To study the efficacy and the safety of Cefapirin, we performed a double-blind test in treatment of pyelonephritis, using Cephaloridine as control drug for comparison. In this experiment, we obtained the following results :
1) Total number of patients was 112 cases (consisting of Cefapirin-group 56 cases, and Cephaloridine-group 56 cases). For the background factors, there were no significant differences between Cefapirin-group of 42 cases and Cephaloridine-group of 44 cases, except 26 cases which were omitted out from the statistical treatment.
2) For all the cases, except omitted 26 cases, or totally 86 cases (42 cases of Cafapirin-group and 44 cases of Cephaloridine-group), the clinical results were as mentioned below according to the judge of the responsible doctor :
The excellent result and the good result were obtained, respectively, in 16 cases (38%) and in 17 cases (40%) of Cefapirin-group, while in 16 cases (36%) and in 11 cases (25%) of Cephaloridine-group. As far as the rate of excellent efficacy, as well as that of good efficacy, is concerned, no significant difference was found between both groups.
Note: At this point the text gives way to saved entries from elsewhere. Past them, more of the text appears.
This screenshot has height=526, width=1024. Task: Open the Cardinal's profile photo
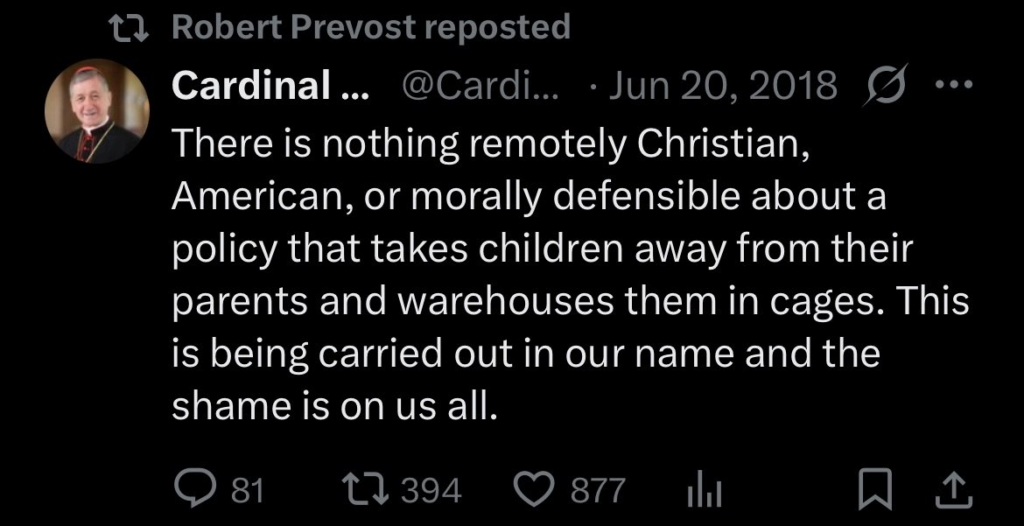click(x=97, y=110)
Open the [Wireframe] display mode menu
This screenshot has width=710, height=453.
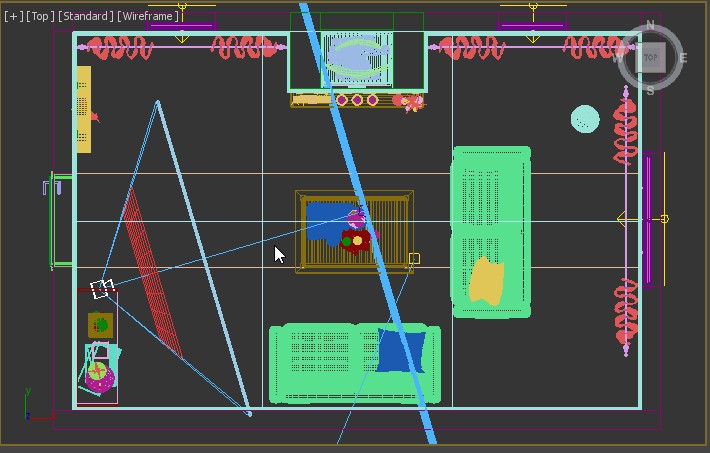(x=149, y=16)
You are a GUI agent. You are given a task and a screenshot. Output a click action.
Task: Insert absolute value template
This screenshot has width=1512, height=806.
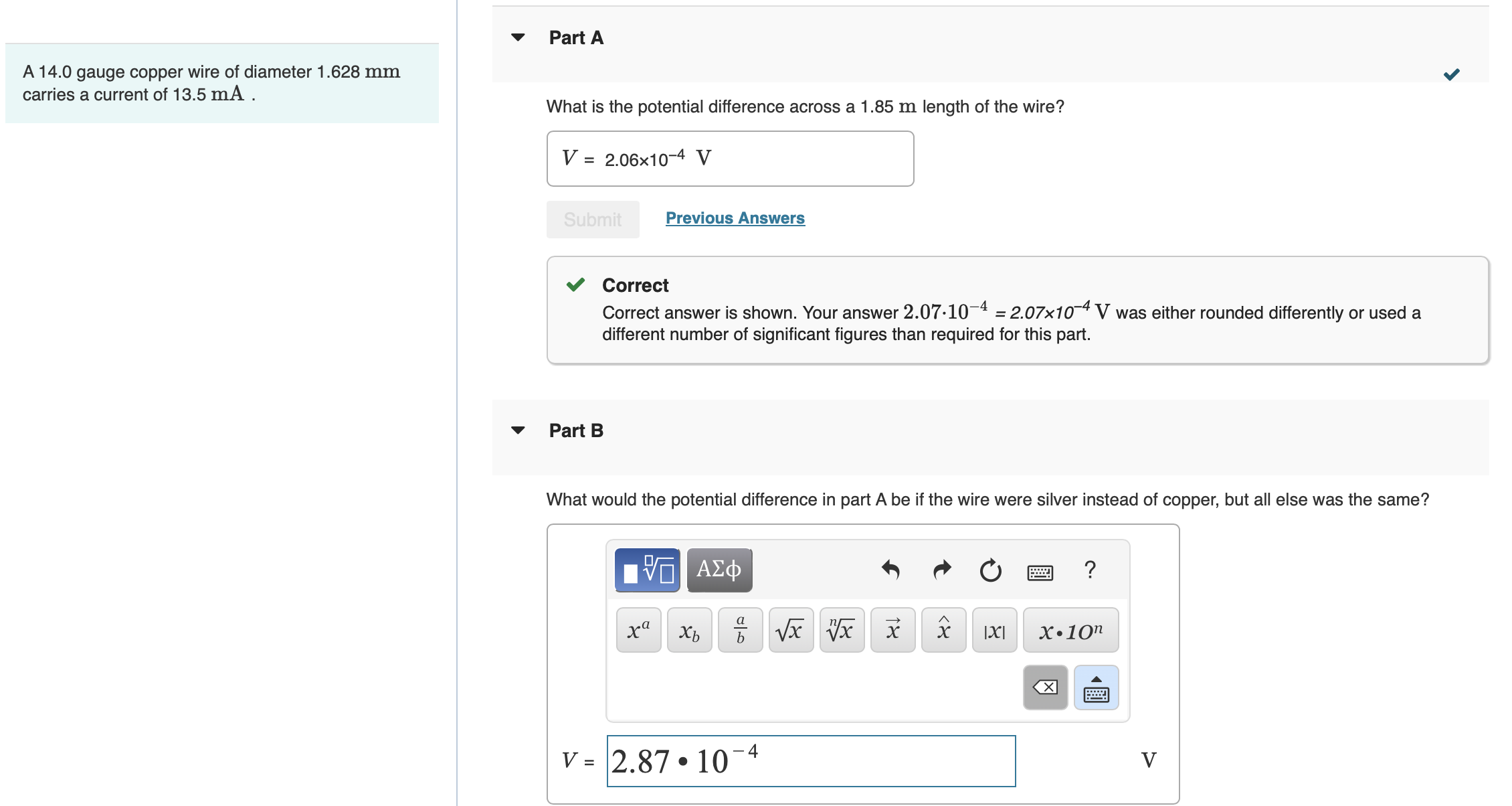(994, 630)
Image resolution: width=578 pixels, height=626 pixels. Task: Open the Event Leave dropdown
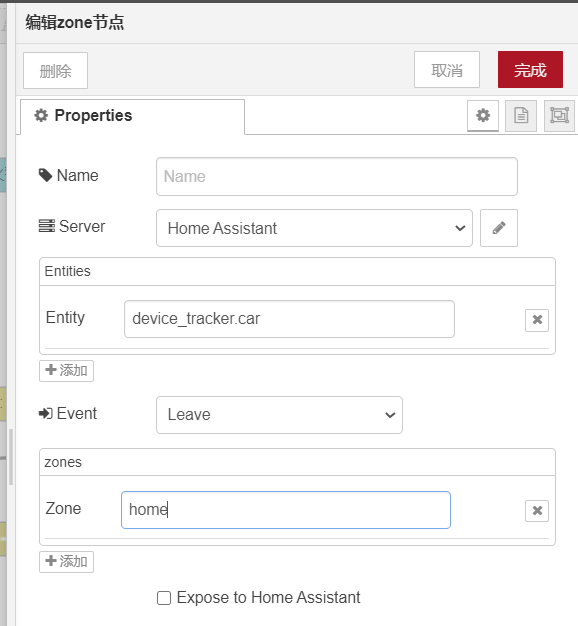(279, 415)
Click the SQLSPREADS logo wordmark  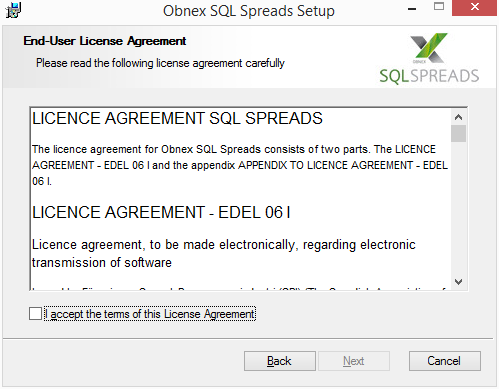click(429, 76)
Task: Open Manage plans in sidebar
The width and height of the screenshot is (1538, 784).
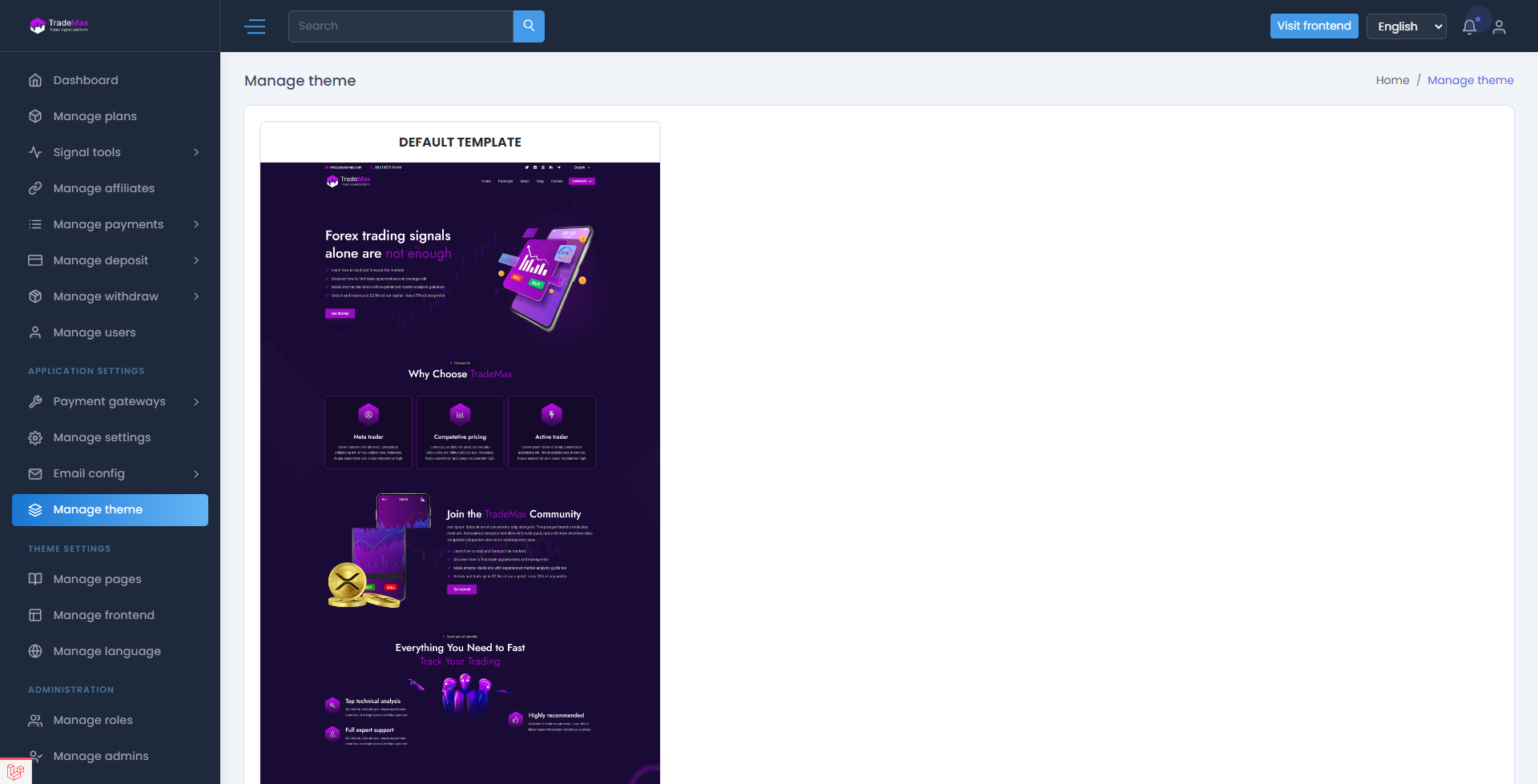Action: [x=95, y=116]
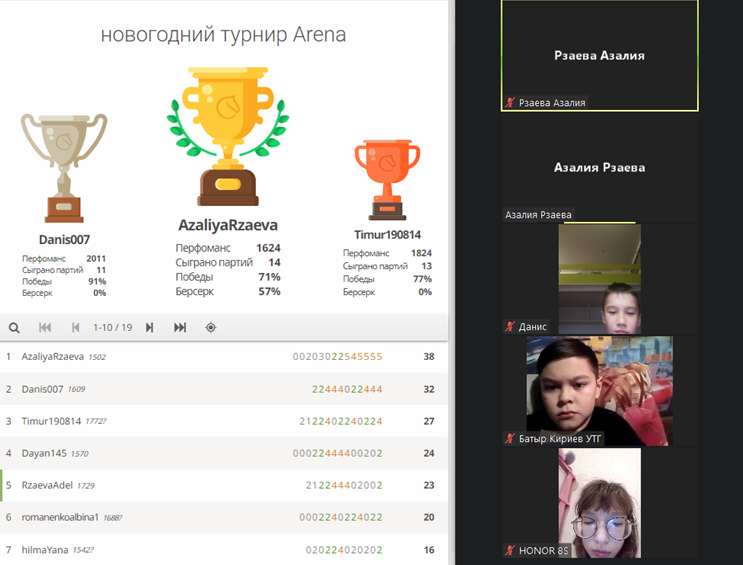743x565 pixels.
Task: Select the highlighted Рзаева Азалия participant tile
Action: click(x=599, y=55)
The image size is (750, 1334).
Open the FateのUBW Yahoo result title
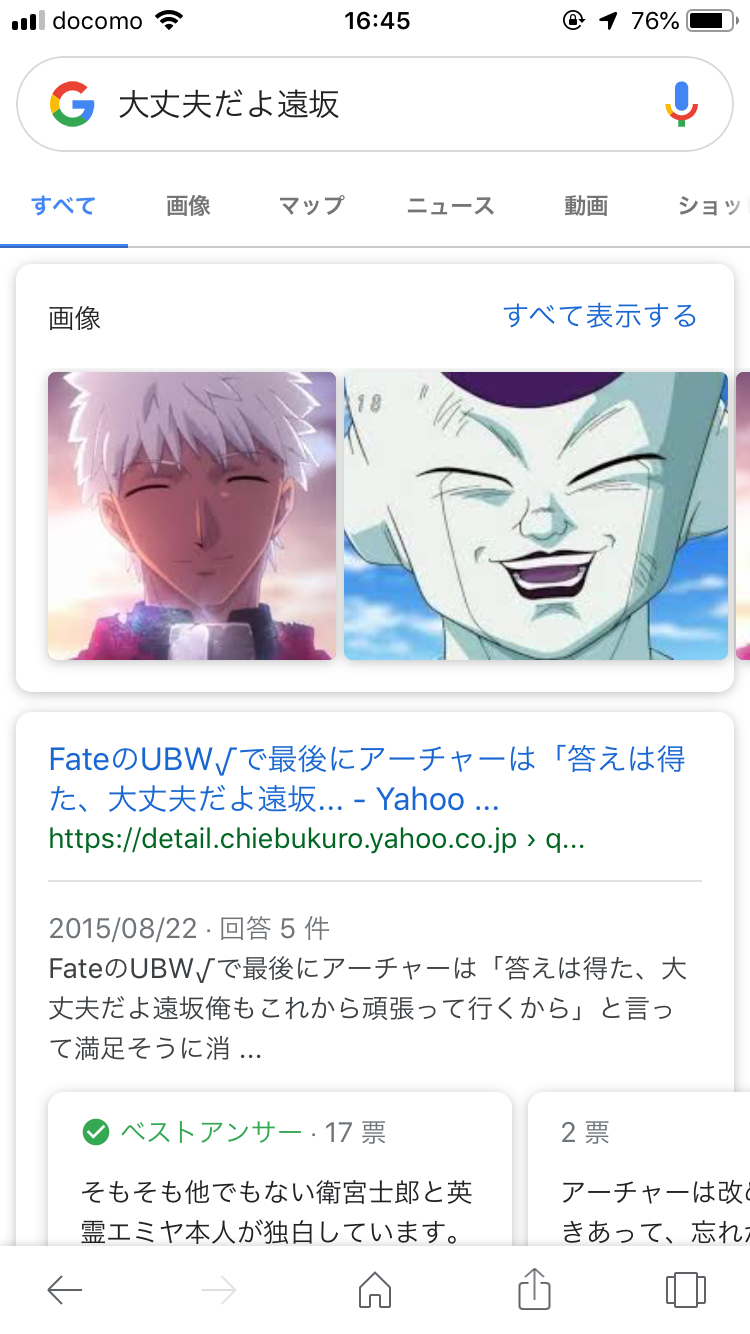[x=367, y=779]
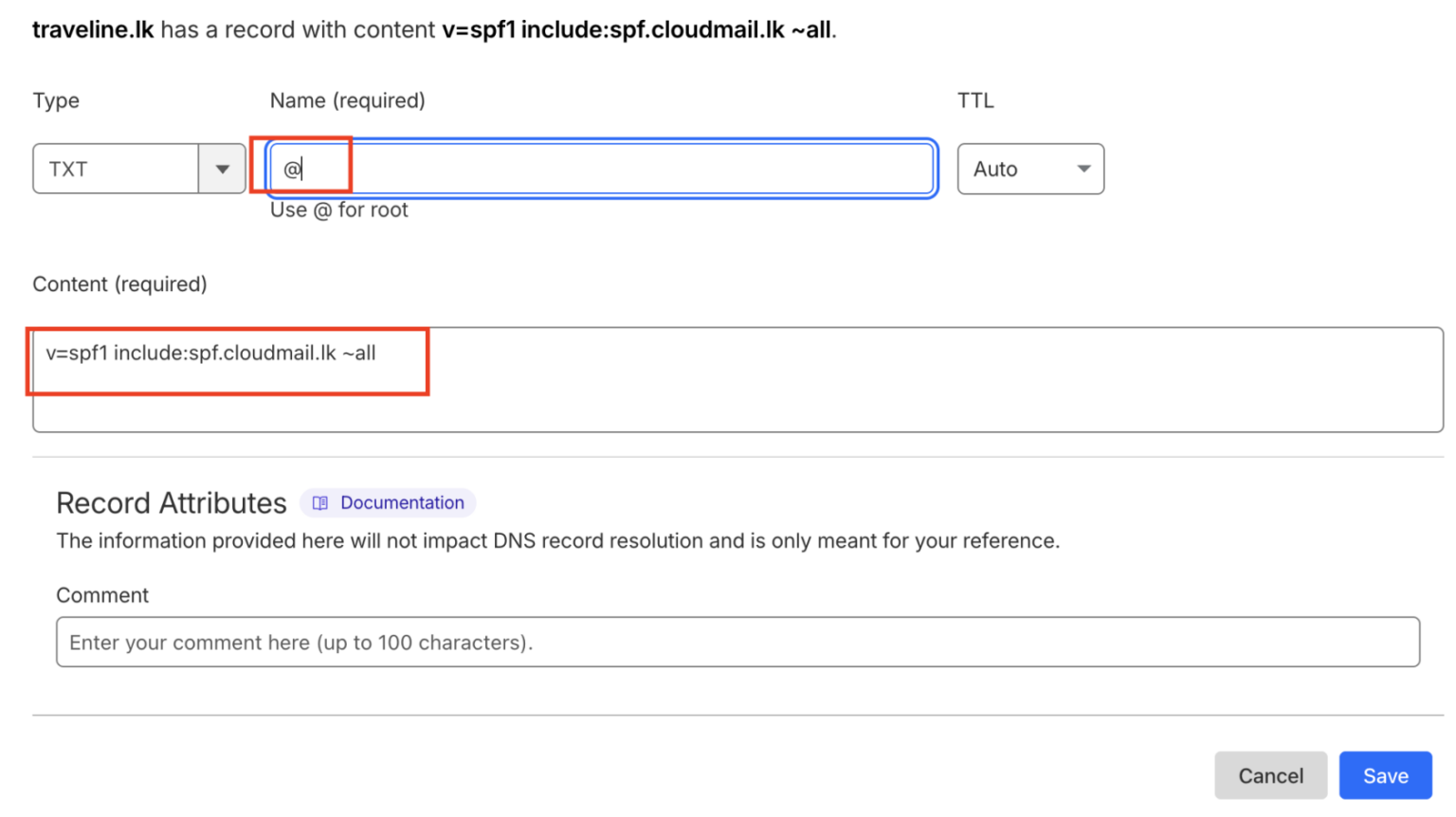This screenshot has height=817, width=1456.
Task: Click the Type field label
Action: [56, 100]
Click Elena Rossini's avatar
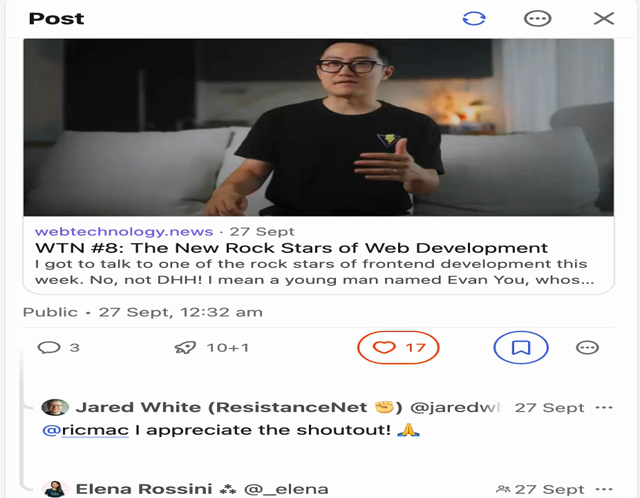The height and width of the screenshot is (498, 640). pos(55,489)
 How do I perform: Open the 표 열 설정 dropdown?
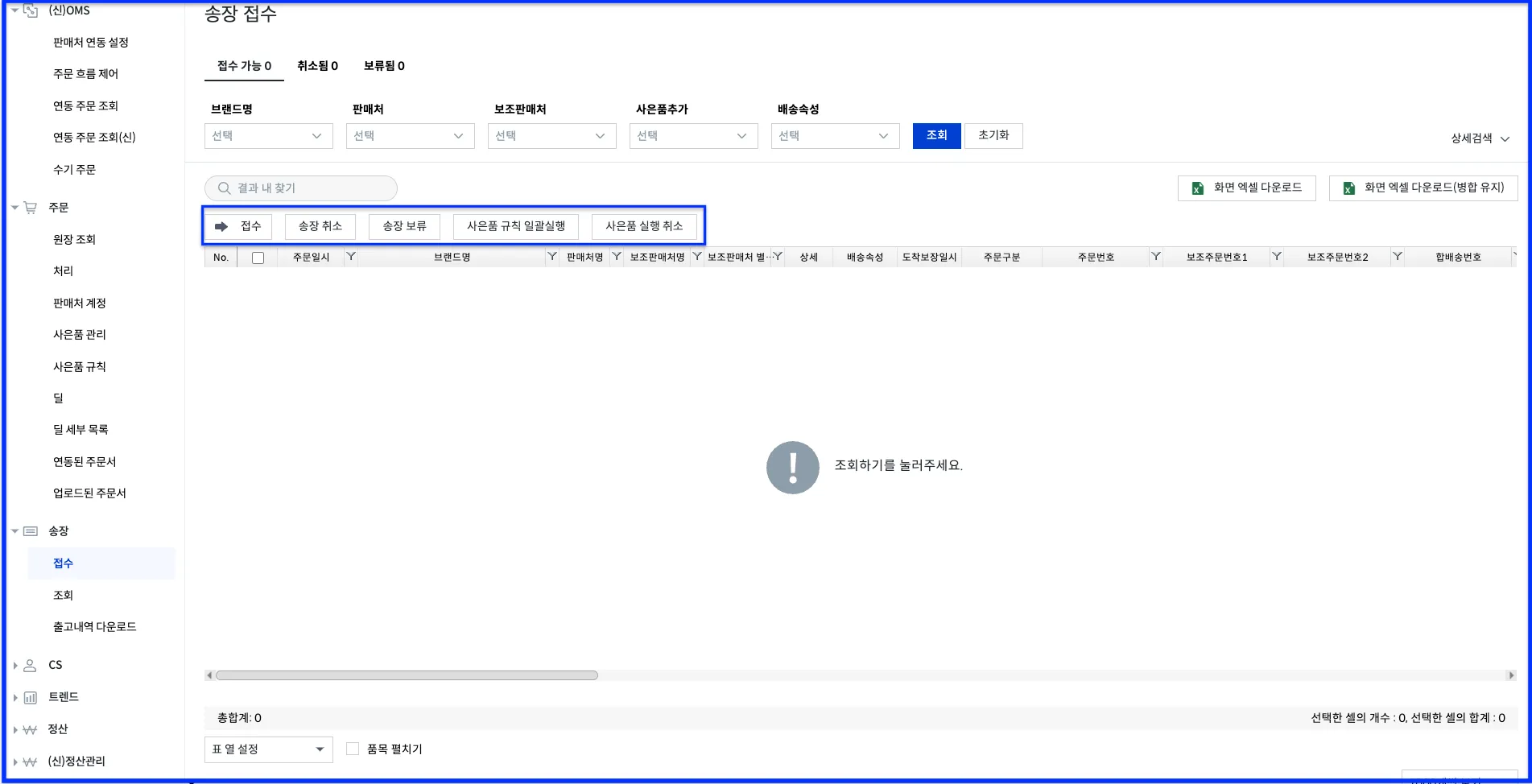[269, 749]
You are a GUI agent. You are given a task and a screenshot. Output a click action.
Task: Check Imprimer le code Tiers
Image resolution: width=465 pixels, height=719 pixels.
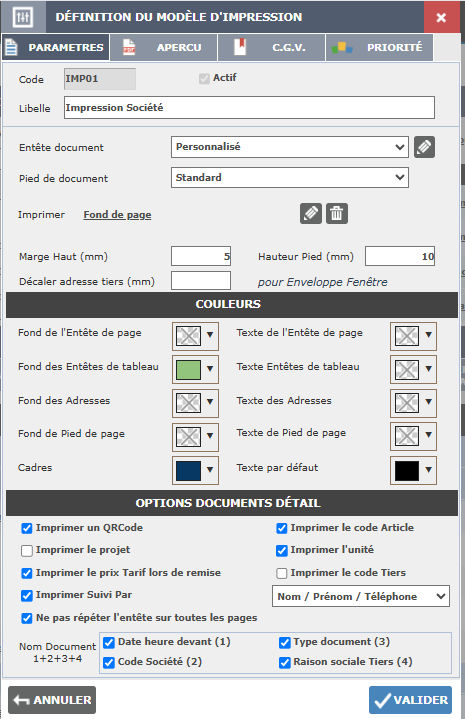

According to the evaluation by the Committee, there was no significant difference between Cefapirin-group and Cephaloridine-group for the results obtained on the day 3 as well as for the results obtained on the day 10. However, in patients with non-complicated pyelonephritis (22 cases in Cefapirin-group and 21 cases in Cephaloridine-group), the evaluation on the day 3 by the Committee showed that the results obtained in Cefapirin-group was significantly superior to that obtained in Cephaloridine-group (P<0.05).
3) For the improvement rate of pyuria in patients with non-complicated pyelonephritis, the findings obtained in Cefapirin-group were significantly better than those obtained in Cephaloridine-group (P< 0.05).
4) The side effects were found in 3 cases of Cefapirin-group and in 8 cases of Cephaloridine-group. The occurrence of side effects was slightly higher in Cephaloridine-group. However, in Cefapirin-group, the cessation of treatment was necessary in 2 patients (because of nausea in one case and of itching in the other).
5) The increase in BUN, caused by drug administration, was found in one patient treated with Cephaloridine, the augmentation of values of S-GOT and S-GPT was observed also in Cephaloridine-group (in 2 cases), while neither increase in BUN nor increase in S-GOT or S-GPT in Cefapirin group.